3. Waktu

7.1K 850 109
                                    

3. Luka dan penyembuhnya

Luka fisik akan sembuh seiring berjalannya waktu. Tapi, luka di hati akan membekas selamanya dan tak akan pernah ada obatnya.

Spill satu kalimat terjahat yang pernah kalian terima dan tidak bisa kalian lupakan sampai sekarang meski sudah berminggu-minggu, berbulan-bulan, dan bertahun-tahun di sini.

🦋

"Anak tolol!"

"Tidak berguna!"

"Benalu!"

"Beban!"

"Kenapa dari kecil tidak mati saja, hah?"

Oh ayolah... Diaska hanya ingin meneguk segelas air dengan tenang. Apa sesulit itu?

Ayahnya benar-benar sangat marah perihal tadi pagi hingga melampiaskan emosi dengan cara memukulnya pakai rotan tak cukup bagi pria itu. Kini saat kembali bertemu tatap dengannya di dapur, serangkaian kata-kata mutiara terus keluar dari bibirnya untuk Diaska.

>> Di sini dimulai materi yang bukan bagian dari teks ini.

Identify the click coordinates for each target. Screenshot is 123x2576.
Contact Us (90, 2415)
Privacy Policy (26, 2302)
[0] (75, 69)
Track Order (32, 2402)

Cowok itu hanya tersenyum mendengarnya seakan itu hal yang sudah biasa ia terima.

"Sudah ku bilang jangan menatapku seperti itu!" bentak Rio meraih kerah bajunya kemudian mendorong tubuhnya kasar hingga menabrak meja makan dan jatuh dengan kepala tepat mengenai kaki Tamara yang terkejut.

Tamara langsung memalingkan wajahnya saat tak sengaja melakukan kontak mata dengan Diaska. Dari Diaska kecil, wanita itu memang tak pernah berani bertemu tatap dengan Diaska, seperti ada ribuan jarum yang menusuk ulu hatinya saat ia melihat pancaran mata anak itu.

Diaska sendiri tentu sudah lelah dengan apa yang ia terima di keluarga ini. Apa-apa serba salah bahkan, ia bernapas pun salah di mata sang ayah. Pernah sekali dia kabur dari rumah itu. Namun, harus kembali saat Bi Marsih asisten rumah tangga keluarga Adhytama menelponnya sambil menangis dan mengabarkan kalau Bulan demam tinggi serta terus menyebut namanya dan mencarinya.

Salah Diaska sendiri yang membuat adiknya terlalu bergantung padanya hingga ia mau tidak mau menahan sakit dan terus tinggal di rumah yang sama sekali tak ramah demi rasa sayangnya yang begitu besar pada Bulan yang sedikitpun tak mau pisah darinya.

"Oke," kata Diaska bangkit sembari memegang keningnya yang berdarah bekas lemparan gelas dari Tamara.

"Cukup untuk hari ini. Terima kasih, Pa, Tante ... Mendengar semua hinaan dan caci makian kalian membuatku seperti punya tujuan untuk hidup," katanya kemudian berjalan santai meninggalkan dapur dan menghiraukan raut terkejut ayahnya karena ucapannya.

Anna sendiri bersandar di pintu sembari bersedekap dada menatap bengis cowok bertopi di depannya yang sedari tadi meringis.

Cewek itu selalu khawatir setiap Diaska tidak bisa dihubungi. Khawatir ayah mantannya itu menggila seperti dulu. Seisi rumah tetangganya itu kecuali Natta dan Bulan menganggap Diaska masalah.

"Kenapa lo nggak angkat telpon gue?" tanya cewek itu mengintimidasi.

Bola mata Diaska berpendar ke segala arah mencari alasan.

"Jawab Diaska! Dua puluh chat gue juga nggak lo bales!" teriak Anna yang membuat Diaska menutup kupingnya.

"Anu itu ..." Diaska berpikir keras. "Handphone gue kebawa di tas Loren!"